There are seven concept areas that make up the structure of WELL certification. Light is one — the others being air, water, nourishment, fitness, comfort, and mind. Within each feature are basic preconditions that must be met to achieve WELL compliance (silver certification), and additional optimization features that help achieve higher levels of WELL certification (gold and platinum).

Specifying an appropriate lighting and control solution, especially one that expands beyond electric light to include automated, motorized shading control, can help your projects achieve 11% of the certification requirements required for both tenant improvement projects and new construction — meeting 4 of the possible 41 preconditions, and 7 of the possible 59 optimizations.

What should you keep in mind when you’re thinking about specifying control solutions that support the WELL Light concept? Focus on the four preconditions: visual lighting design, circadian lighting design, electrical light glare control, and solar glare control.

Visual lighting design defines required average light levels of 215 lx (20 fc) on the horizontal plane and requires the appropriate brightness and contrast ratios on different surfaces within spaces to avoid dark spots or excessively bright spots in a room. Tunable lighting (by setting maximum lighting output to the appropriate illuminance level) helps designers meet the contrast ratios. Independently controlled zones of light no larger than 500 ft2 are also required.
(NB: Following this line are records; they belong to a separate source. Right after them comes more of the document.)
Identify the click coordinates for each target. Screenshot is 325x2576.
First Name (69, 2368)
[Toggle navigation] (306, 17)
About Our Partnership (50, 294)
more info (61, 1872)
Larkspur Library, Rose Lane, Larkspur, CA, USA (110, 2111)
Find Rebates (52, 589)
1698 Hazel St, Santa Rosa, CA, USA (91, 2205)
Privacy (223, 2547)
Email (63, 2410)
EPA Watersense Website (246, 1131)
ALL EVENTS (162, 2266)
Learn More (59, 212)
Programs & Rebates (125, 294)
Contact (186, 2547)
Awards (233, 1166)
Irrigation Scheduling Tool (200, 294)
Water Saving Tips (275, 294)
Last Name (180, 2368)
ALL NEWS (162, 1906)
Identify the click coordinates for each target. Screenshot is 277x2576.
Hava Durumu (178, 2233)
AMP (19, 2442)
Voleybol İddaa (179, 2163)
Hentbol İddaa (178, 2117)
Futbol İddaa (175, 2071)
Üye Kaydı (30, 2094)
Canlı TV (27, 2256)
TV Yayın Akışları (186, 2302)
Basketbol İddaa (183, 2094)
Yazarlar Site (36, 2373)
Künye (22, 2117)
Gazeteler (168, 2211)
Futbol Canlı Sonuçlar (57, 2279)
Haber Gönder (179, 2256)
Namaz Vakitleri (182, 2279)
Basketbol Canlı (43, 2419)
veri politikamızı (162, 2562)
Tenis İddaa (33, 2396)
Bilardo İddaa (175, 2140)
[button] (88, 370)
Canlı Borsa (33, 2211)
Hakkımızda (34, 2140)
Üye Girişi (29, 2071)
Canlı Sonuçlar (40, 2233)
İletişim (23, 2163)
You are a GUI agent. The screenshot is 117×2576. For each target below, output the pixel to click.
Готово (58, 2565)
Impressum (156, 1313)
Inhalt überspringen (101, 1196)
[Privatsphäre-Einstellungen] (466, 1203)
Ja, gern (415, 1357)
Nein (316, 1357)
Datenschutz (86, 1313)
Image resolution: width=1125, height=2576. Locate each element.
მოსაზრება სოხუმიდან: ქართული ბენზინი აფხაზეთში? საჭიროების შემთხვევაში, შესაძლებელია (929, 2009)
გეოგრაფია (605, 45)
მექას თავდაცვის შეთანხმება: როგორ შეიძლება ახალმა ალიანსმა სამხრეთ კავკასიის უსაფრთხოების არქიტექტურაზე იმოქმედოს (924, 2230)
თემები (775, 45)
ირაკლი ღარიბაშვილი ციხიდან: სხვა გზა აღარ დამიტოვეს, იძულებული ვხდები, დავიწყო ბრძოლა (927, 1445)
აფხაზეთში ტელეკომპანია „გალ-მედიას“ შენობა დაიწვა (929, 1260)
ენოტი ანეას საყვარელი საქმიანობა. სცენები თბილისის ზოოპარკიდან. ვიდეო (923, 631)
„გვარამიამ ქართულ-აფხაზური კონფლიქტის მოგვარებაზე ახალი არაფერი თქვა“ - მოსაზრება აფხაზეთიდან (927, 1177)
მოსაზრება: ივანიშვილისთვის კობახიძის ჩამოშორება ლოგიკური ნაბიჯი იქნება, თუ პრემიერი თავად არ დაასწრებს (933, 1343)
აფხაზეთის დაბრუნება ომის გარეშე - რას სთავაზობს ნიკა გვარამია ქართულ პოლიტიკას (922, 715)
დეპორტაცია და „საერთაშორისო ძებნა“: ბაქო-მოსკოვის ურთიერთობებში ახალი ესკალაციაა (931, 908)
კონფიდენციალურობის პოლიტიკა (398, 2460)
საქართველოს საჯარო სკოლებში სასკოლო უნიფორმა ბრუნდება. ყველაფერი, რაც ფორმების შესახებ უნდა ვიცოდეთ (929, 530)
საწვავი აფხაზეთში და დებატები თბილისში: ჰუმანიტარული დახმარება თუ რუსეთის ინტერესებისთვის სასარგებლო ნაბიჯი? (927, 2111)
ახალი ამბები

Digitally addressable ballasts and drivers can accommodate these zoning requirements without the need for complex wiring and make post-installation adjustments easier.

Circadian lighting design that mimics natural daylight is generating a great deal of attention for its ability to improve employee engagement, a recognition that circadian lighting may help improve or at least not disrupt sleep cycles, and its overall influence on a variety of physiological conditions. Lighting must meet appropriate melanopic light intensity in work areas by complying with at least one of these two conditions:

• 200 equivalent melanopic lux (EML) is present at 75% or more of workstations, at 4 ft above the finished floor, between the hours of 9:00 AM and 1:00 PM for every day of the year.

• For all workstations, electric light provides maintained illuminance on the vertical plane facing forward (to simulate the view of the occupant) of 150 EML or greater.

An automated, motorized shading solution is the best method for achieving the solar glare control feature, which cannot be met with the implementation of static glare inhibitors. And, the fourth precondition, daylight modeling, is also most effectively met with the use of automated shades and daylight-responsive lighting control.

The ASID Headquarters in Washington, DC was the world’s first space to achieve both WELL Platinum certification and LEED Platinum certification. Not only are all these strategies employed throughout the space, the lighting design by Benya Burnett Consultancy effectively supports the complementary but distinct requirements of both WELL and LEED certifications — an important model for truly sustainable design. The result is a lighting design for all seasons, all conditions, and everyone in the space. This is a model we can emulate as we look to understand how lighting and lighting control can best serve the people in a space.

As we strive to manufacture and specify products that are good for society, the environment, and the economy, the WELL Building standard, along with other evolving green building standards, will continue to help guide product research and development and redefine how we think about value in our buildings.